Exercise brief
Edit the records below by replacing every occurrence of "Instruction" with "Goal", leaving everything else unchanged.

Working data
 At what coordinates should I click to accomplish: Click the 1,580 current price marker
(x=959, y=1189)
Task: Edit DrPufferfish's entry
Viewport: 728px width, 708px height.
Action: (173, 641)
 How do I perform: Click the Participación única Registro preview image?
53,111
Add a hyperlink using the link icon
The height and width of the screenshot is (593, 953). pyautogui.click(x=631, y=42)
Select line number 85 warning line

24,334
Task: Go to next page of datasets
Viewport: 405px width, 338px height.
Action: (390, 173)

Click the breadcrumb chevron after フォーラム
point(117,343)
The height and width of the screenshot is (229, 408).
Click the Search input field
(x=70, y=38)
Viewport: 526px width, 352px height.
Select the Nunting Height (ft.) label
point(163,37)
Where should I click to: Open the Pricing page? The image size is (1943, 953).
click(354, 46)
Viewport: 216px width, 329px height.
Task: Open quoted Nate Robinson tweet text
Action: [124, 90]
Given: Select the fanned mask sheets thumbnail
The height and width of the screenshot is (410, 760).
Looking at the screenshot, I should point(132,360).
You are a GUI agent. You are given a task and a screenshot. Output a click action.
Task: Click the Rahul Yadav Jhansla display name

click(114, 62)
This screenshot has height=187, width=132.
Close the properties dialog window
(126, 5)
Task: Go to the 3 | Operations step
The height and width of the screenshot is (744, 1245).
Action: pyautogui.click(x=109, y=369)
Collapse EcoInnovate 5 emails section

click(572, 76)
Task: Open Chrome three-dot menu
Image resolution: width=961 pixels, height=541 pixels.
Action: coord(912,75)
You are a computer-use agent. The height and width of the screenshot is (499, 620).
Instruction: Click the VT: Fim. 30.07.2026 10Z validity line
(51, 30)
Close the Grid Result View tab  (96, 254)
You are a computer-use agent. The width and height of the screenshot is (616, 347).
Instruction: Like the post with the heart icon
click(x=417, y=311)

Result for this exercise
 At what coordinates should I click to accomplish: Click the 1,580 current price marker
(x=959, y=1189)
Task: Edit DrPufferfish's entry
Viewport: 728px width, 708px height.
Action: (173, 641)
 How do I perform: Click the Participación única Registro preview image?
53,111
Add a hyperlink using the link icon
The height and width of the screenshot is (593, 953). pyautogui.click(x=631, y=42)
Select line number 85 warning line

24,334
Task: Go to next page of datasets
Viewport: 405px width, 338px height.
Action: (390, 173)

Click the breadcrumb chevron after フォーラム
point(117,343)
The height and width of the screenshot is (229, 408).
Click the Search input field
(x=70, y=38)
Viewport: 526px width, 352px height.
Select the Nunting Height (ft.) label
point(163,37)
Where should I click to: Open the Pricing page? The image size is (1943, 953).
click(354, 46)
Viewport: 216px width, 329px height.
Task: Open quoted Nate Robinson tweet text
Action: [124, 90]
Given: Select the fanned mask sheets thumbnail
The height and width of the screenshot is (410, 760).
Looking at the screenshot, I should point(132,360).
You are a GUI agent. You are given a task and a screenshot. Output a click action.
Task: Click the Rahul Yadav Jhansla display name

click(114, 62)
This screenshot has height=187, width=132.
Close the properties dialog window
(126, 5)
Task: Go to the 3 | Operations step
The height and width of the screenshot is (744, 1245).
Action: pyautogui.click(x=109, y=369)
Collapse EcoInnovate 5 emails section

click(572, 76)
Task: Open Chrome three-dot menu
Image resolution: width=961 pixels, height=541 pixels.
Action: coord(912,75)
You are a computer-use agent. The height and width of the screenshot is (499, 620).
Goal: Click the VT: Fim. 30.07.2026 10Z validity line
(51, 30)
Close the Grid Result View tab  (96, 254)
You are a computer-use agent. The width and height of the screenshot is (616, 347).
Goal: Like the post with the heart icon
click(x=417, y=311)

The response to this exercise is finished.